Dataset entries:
· · ·
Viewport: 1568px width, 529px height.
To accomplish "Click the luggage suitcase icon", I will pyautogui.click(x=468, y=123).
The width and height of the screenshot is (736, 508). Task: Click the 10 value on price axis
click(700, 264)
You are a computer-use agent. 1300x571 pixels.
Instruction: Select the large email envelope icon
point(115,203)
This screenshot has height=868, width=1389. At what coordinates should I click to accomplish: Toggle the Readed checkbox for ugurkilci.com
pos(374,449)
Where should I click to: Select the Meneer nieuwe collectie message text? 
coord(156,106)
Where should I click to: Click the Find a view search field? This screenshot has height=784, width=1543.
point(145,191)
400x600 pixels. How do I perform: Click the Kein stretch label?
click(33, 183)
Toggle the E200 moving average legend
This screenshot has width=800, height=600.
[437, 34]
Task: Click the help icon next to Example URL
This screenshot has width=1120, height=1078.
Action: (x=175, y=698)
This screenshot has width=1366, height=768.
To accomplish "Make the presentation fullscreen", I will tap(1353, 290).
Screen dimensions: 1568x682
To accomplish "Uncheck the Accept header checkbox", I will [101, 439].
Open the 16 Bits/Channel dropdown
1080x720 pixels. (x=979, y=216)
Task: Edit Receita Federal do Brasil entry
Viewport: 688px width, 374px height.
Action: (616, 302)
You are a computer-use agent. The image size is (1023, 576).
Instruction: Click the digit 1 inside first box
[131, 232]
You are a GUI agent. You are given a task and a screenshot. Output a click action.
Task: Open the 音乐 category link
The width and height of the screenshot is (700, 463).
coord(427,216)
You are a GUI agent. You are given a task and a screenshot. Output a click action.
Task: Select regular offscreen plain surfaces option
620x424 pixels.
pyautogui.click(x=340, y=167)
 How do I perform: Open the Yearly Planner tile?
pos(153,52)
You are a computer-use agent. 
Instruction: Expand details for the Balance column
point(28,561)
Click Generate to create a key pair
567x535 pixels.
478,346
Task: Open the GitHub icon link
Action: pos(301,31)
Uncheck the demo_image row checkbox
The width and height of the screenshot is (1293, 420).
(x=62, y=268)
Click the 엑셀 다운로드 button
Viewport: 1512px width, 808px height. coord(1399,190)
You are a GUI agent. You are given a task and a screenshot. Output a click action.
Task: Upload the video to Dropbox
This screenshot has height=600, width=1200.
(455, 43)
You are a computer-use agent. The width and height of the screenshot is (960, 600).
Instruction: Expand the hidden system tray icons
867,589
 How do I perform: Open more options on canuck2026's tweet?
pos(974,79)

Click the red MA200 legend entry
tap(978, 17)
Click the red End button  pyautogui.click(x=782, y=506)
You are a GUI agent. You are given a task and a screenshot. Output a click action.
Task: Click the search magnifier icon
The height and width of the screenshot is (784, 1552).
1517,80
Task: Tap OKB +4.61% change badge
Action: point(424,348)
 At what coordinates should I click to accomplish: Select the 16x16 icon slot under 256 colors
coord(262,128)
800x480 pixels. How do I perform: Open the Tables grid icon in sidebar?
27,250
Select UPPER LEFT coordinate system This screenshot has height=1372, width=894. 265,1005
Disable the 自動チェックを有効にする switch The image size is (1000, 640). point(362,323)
· · ·
Every line in the records that holds the word "Uncheck" should be copied into the answer.

To accomplish "Uncheck the Accept header checkbox", I will [101, 439].
Uncheck the demo_image row checkbox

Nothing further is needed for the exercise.